- [TEXT EXCERPT]:
===============

Compared to the control group, the two other groups regained less weight, with the participants of the face-to-face group regaining the least. The researchers concluded that daily weighing improved maintenance of weight loss and that the type of education and support that their study provided worked best in a face-to-face format.
In the United States, there are two prescription medicines approved for long-term use in the treatment of obesity: orlistat (brand name Xenical), and sibutramine (Meridia). In June 2007, a lower-dose version of orlistat, marketed under the brand name Alli, became available over the counter for use in adults age 18 and over.

===============

- [TASK INSTRUCTIONS]:
[A] Using the weight-loss excerpt, explain why the researchers concluded that their education and support worked best in a face-to-face format.
[B] According to the weight-loss excerpt, under what brand name was the lower-dose, over-the-counter version of orlistat sold?

===============

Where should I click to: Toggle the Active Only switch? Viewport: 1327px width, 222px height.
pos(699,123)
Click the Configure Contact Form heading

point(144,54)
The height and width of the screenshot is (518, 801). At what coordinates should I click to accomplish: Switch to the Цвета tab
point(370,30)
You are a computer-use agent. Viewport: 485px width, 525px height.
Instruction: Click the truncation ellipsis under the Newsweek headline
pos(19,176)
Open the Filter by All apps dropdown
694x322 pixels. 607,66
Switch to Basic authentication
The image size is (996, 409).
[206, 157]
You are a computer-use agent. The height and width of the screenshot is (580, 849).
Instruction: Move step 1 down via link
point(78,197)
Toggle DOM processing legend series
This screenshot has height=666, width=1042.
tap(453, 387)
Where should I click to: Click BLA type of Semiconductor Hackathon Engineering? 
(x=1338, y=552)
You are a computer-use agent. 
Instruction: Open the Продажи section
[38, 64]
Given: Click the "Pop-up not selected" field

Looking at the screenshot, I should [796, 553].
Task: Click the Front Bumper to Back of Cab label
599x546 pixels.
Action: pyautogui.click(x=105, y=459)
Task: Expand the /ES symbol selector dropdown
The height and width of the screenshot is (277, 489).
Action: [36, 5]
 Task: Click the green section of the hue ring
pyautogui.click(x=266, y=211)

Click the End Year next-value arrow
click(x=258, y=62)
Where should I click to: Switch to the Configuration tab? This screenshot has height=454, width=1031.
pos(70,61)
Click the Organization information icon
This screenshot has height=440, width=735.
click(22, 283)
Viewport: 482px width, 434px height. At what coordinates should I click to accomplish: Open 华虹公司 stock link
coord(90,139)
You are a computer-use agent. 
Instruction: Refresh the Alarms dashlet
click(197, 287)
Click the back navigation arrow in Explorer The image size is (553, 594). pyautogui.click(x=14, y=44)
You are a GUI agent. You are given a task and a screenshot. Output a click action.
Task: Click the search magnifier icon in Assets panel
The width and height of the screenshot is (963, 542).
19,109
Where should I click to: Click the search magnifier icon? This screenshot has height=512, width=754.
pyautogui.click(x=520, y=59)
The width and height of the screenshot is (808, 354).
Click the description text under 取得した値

===============

- [ANSWERS FOR THE TASKS]:
[A] Compared to the control group, both of the other groups regained less weight. The face-to-face group regained the least.

[B] Alli